----- Extrait à lire -----
Le logiciel de reconnaissance faciale des policiers de Londres se trompe dans 96 % des cas

A Londres, le recours de la police à la technologie de reconnaissance faciale montre ses failles. La police métropolitaine de Londres a mené des tests dans la capitale entre 2016 et 2018. Il s’est avéré que dans 96% des cas, le logiciel de reconnaissance faciale avait abouti à des faux positifs.

En d’autres termes, dans la grande majorité des cas, le logiciel a averti à tort la police qu’une personne circulant dans la zone scannée correspondait à une photo de la base de données de personnes recherchées.

En 2018, le groupe Big Brother Watch (BBW), organisation britannique à but non lucratif qui milite pour les libertés civiles et la vie privée, avait engagé une procédure judiciaire contre le déploiement de cette technologie. Après avoir eu accès aux chiffres de la police grâce aux lois britanniques sur la liberté d’information, BBW avait expliqué que 100% des correspondances effectuées par les scanners de reconnaissance faciale depuis plusieurs mois étaient inexactes.
----- Données fournies -----
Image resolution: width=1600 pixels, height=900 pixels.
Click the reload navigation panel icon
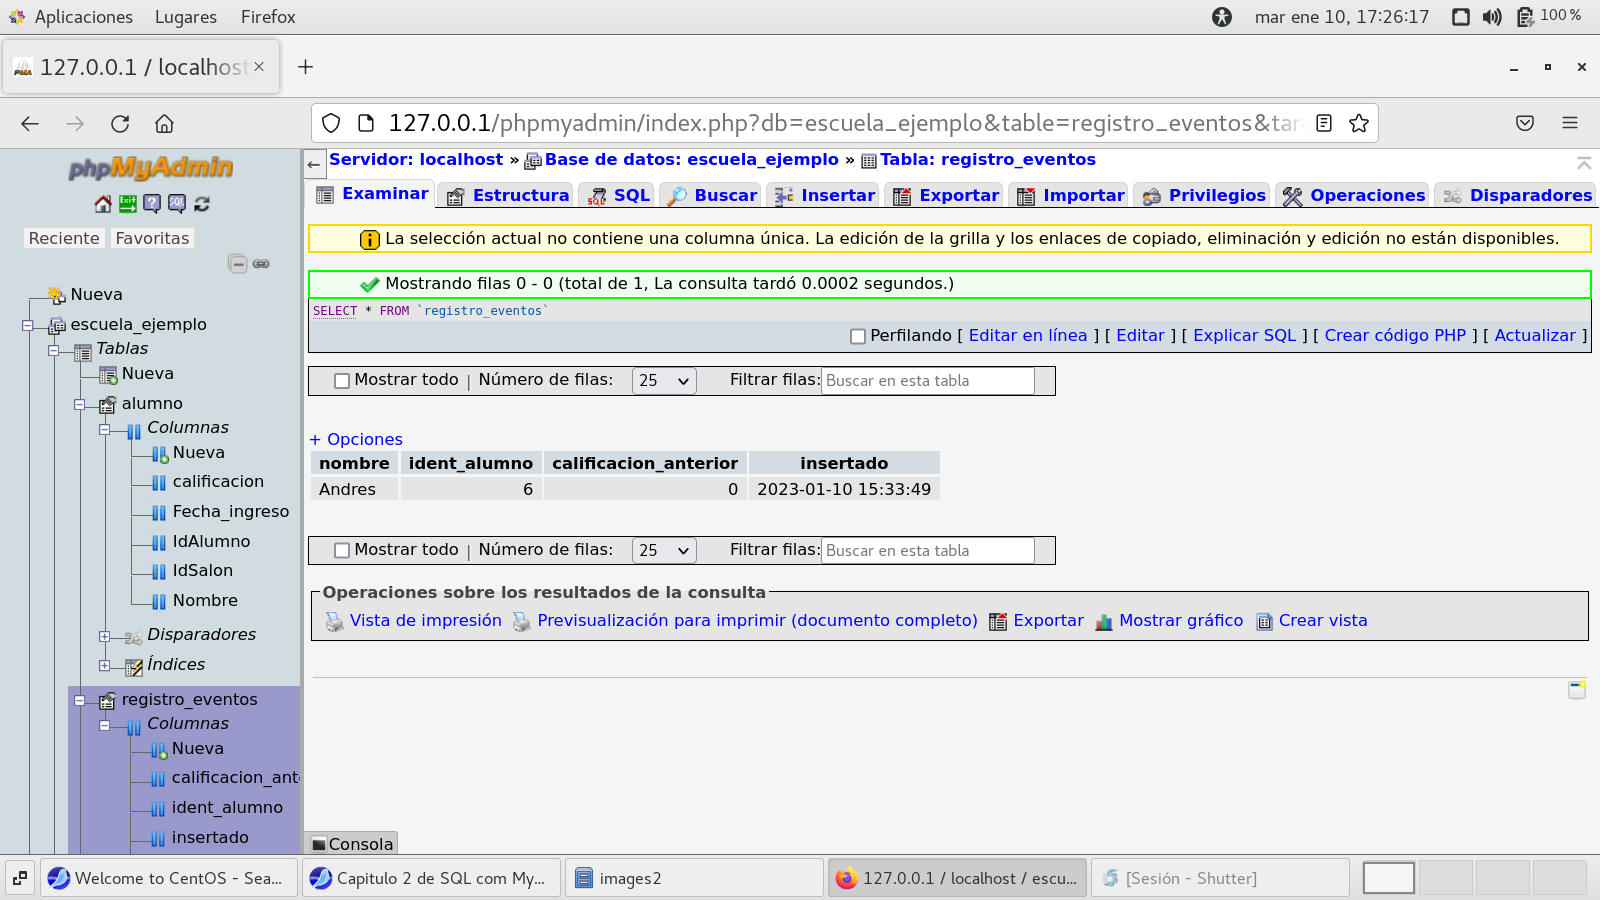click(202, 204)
-----
Série d'exercices:
a. Recopiez mot pour mot le passage de l'extrait qui commence par les mots « Le logiciel de reconnaissance faciale des » et se termine par « de personnes recherchées. ».
b. Relevez dans l'extrait chaque nombre écrit en chiffres, sans répéter ceux qui reviennent plusieurs fois.
c. Dites si chacune de ces affirmations est conforme à l'extrait : (i) la police métropolitaine de Londres a mené ses tests entre 2016 et 2018 ; (ii) Big Brother Watch est une organisation à but lucratif ; (iii) BBW a eu accès aux chiffres de la police grâce aux lois britanniques sur la liberté d'information.
Ces données proviennent d'une autre source que l'extrait.

Exercices corrigés:
a.
Le logiciel de reconnaissance faciale des policiers de Londres se trompe dans 96 % des cas

A Londres, le recours de la police à la technologie de reconnaissance faciale montre ses failles. La police métropolitaine de Londres a mené des tests dans la capitale entre 2016 et 2018. Il s’est avéré que dans 96% des cas, le logiciel de reconnaissance faciale avait abouti à des faux positifs.

En d’autres termes, dans la grande majorité des cas, le logiciel a averti à tort la police qu’une personne circulant dans la zone scannée correspondait à une photo de la base de données de personnes recherchées.

b. 96, 2016, 2018, 100

c.
(i) Oui : « La police métropolitaine de Londres a mené des tests dans la capitale entre 2016 et 2018 ».
(ii) Non : « organisation britannique à but non lucratif ».
(iii) Oui : « Après avoir eu accès aux chiffres de la police grâce aux lois britanniques sur la liberté d’information ».